Sociedad

Solidaridad en pandemia: Dos meses después se dio el dulce encuentro entre los padres y los bebés en Ucrania

Después de cuarenta días sin poder viajar por el cierre de fronteras, Andrea y Fernando pudieron tener en brazos a su primer hijo.

Cinco bebés se encontraban aislados en una guardería de la clínica de fertilización, todos ellos de padres argentinos que nacieron en el centro BioTexCom, ubicado en Kiev, capital de Ucrania. Los papás, impedidos de viajar por las medidas frente a la pandemia de coronavirus, los conocieron por la pantalla, y así vieron crecer a sus hijos del otro lado del océano.

Luego de intentar varias gestiones fallidas con Cancillería e intentos frustrados por llegar a Kiev, el 29 de mayo llegó la noticia tan esperada: “Nos comunicaron que un empresario, Ricardo Fernández Núñez, había donado un vuelo charter de Kiev a Madrid para que salieran de allí algunos argentinos que estuvieran varados. Y propuso también que ese vuelo volviera a la capital ucraniana con todos nosotros, para que pudiéramos conocer a nuestros bebés", relata Andrea Díez, madre de Ignacio uno de los bebés que se encontraban cruzando el charco.

La ley ucraniana permite la subrogación de vientres a las parejas heterosexuales legamente casadas. Justamente, en la ciudad de Kiev, se ubica la clínica BioTexCom, principal empresa de este rubro.

BioTexCom cuenta con un edificio al que llaman “hotel”, allí los bebés se alojan y son cuidados hasta que sus padres pueden ir a conocerlos.

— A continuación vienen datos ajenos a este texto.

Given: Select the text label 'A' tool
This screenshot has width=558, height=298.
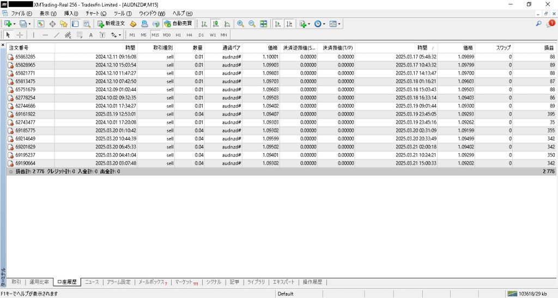Looking at the screenshot, I should click(x=90, y=35).
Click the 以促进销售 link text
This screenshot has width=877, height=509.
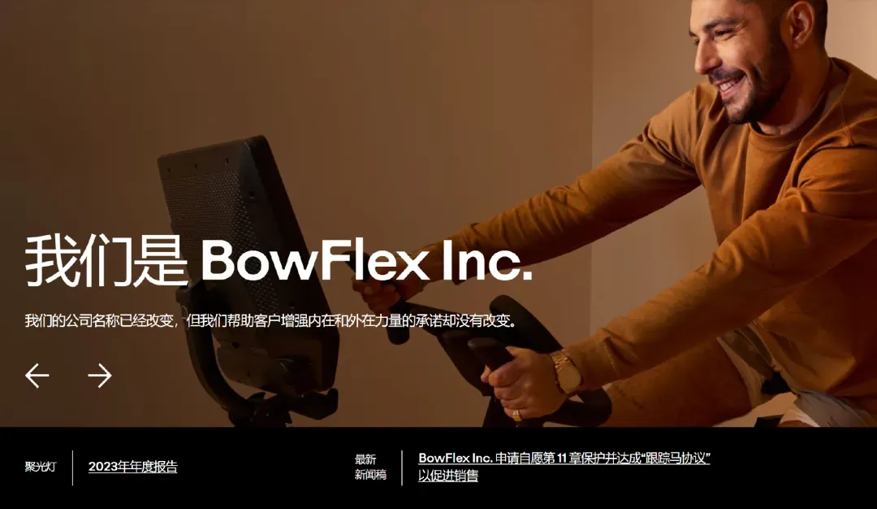coord(448,476)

Ante la situación mundial por la pandemia y las fronteras cerradas, más de 46 bebés quedaron albergados en el establecimiento, donde son cuidados por enfermeras y personal de la clínica.

“No soy una ONG, soy un empresario, pero me siento mejor, pudiendo hacer esto. Es invertir en algo que no tiene precio. Hay un lema en la familia de la bodega que es ‘Compartir el bienestar’, la vida nos trató medianamente bien. Esto es una encrucijada para la vida de todos los involucrados, inclusive para la mía, había que jugársela y me jugué. La reacción instintiva es ayudar, después se verán los costos”, sostuvo Ricardo Fernández Nuñez, el empresario de 73 años que se encuentra radicado en la capital ucraniana, creador del vino Callejón del Crimen.

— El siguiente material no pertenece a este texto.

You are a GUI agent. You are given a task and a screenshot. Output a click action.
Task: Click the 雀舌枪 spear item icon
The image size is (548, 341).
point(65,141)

De esta forma, el 28 de mayo el avión despegó de Ezeiza con destino al aeropuerto de Barajas. Los Diez-Montero y otras 8 parejas conectaron su vuelo hasta Kiev. Ya en Ucrania, tuvieron que seguir con los trámites y permanecer diez días en cuarentena. Recién con los resultados de los hisopados negativos fueron habilitados al encuentro.

“BioTexCom organizó una gran ceremonia, nos estábamos solo, también vinieron las otras ocho parejas de argentinos”. En una sala decorada con globos y carteles, se presentaron músicos que cantaron los himnos de Ucrania, y Argentina. “Se me aflojaron las piernas, en ese segundo viví todo el recorrido para llegar acá”. Terminados los aplausos, vino la enfermera con Nacho en brazos.

Además de sus múltiples gestos de solidaridad, los padres reconocen que su salvador, Ricardo Fernández Núñez, estuvo todo el tiempo presente con ellos. A su vez, confesaron que el empresario les envió vinos, comida y presentes, e incluso organizó un asado para festejar. “Es un ángel”, afirmó Andrea.

Ahora comienza el proceso para el viaje de vuelta. Todavía es necesario tramitar el pasaporte provisorio, los papeles de ADN, y recién ahí tendrían la habilitación para volar a Buenos Aires. "Si todo sale bien en un mes podríamos volver en algún vuelo de repatriación” afirma Andrea, la flamante madre, con su pequeño Nacho en brazos.